Depuis le début officiel de sa mission en octobre 2011, M. L’ambassadeur a diffusé 3 messages au cours de sa première année et neuf lettres lors de ces deux dernières années [5]. Je suis étonné par une telle prolifération en dépit d’une réduite communauté japonaise en Algérie. Chacune de ces lettres porte un numéro et un titre. À part celles que j’ai citées plus haut, les autres sont nommées respectivement dans l’ordre de leur parution par : « les deux raisons du développement économique du Japon », « la force des cultures », « la force de la technologie », « abenomics qui démarre l'économie japonaise », « absurde », « l'égalité ou la compétition », et « connaître un pays ». Comme vous le constatez, c’est tout un programme où il a évoqué la culture algérienne à travers « nedjma » de Kateb Yacine et qu’il pense être la réponse de l’auteur Algérien à « l’étranger » d’Albert Camus ou encore qu’il prône les échanges entre les différentes cultures.
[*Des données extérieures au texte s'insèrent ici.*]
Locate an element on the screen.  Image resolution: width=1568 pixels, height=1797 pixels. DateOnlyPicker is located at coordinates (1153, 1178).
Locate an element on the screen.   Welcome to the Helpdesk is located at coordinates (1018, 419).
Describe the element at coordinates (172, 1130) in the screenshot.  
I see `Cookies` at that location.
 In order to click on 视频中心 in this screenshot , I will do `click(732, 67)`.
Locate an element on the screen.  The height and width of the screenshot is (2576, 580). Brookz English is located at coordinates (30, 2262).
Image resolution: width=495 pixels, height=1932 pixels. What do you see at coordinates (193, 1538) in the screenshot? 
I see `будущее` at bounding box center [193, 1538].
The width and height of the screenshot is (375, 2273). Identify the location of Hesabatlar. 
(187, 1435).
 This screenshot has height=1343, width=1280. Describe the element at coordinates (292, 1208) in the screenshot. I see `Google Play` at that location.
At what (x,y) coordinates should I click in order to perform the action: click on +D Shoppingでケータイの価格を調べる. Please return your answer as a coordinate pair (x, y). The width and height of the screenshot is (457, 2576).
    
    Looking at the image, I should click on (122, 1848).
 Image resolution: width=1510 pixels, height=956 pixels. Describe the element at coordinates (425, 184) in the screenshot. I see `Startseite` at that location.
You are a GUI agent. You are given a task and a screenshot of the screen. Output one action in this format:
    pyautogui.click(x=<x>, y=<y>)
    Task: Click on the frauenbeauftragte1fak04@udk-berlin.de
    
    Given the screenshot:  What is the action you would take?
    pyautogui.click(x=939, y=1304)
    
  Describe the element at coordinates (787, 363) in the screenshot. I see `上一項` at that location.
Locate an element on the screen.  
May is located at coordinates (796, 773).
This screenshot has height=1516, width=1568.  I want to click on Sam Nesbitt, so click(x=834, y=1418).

Par ailleurs, il a essayé de faire connaître son pays et surtout la question de savoir comment le Japon est-il devenu la troisième puissance économique mondiale. Il a tenté d’y répondre brièvement dans un paragraphe en écrivant : « le Japon a mis en œuvre la politique qui s’intitule : « la technologie Occidentale avec l’âme japonaise ». Nous avons essayé de garder l’âme de la culture japonaise, tout en important la technologie européenne et américaine. Si vous allez au Japon, vous remarquerez tout de suite que la culture ou la tradition demeure présente malgré le développement économique du pays. ». Il rajoute plus loin qu’il est convaincu que l’Algérie développera son économie avec l’âme algérienne.

Enfin, pour expliquer dans sa première lettre datée de septembre 2012, les deux raisons du développement économique du Japon, il répond qu’elles sont dues à la libéralisation des initiatives dans le choix du peuple et l’éducation.  Il n’y a pas de meilleure conclusion sur l’éducation que de citer cet exemple qu’il décrit sur les Samouraïs, ses ancêtres : « À l’époque des Samouraïs, un pays a perdu une bataille et le peuple a souffert de la pénurie alimentaire. Un pays ami lui a offert 100 grands sacs de riz. Beaucoup de gens ont demandé la distribution immédiate du riz. Mais le chef Samouraï a refusé la distribution et a proposé de construire une école en vendant du riz. Il a dit : si on mange du riz maintenant, il disparaît tout de suite. Mais si on l’utilise pour l’éducation, il deviendra 10 000 ou 100 000 sacs de riz dans l’avenir.».

Cela donne beaucoup à méditer sur l’état d’esprit du Japon qui se ressource indéniablement de son passé dans lequel il puise toutes ses forces et son énergie actuelles. C’est sans aucun doute cela le miracle japonais.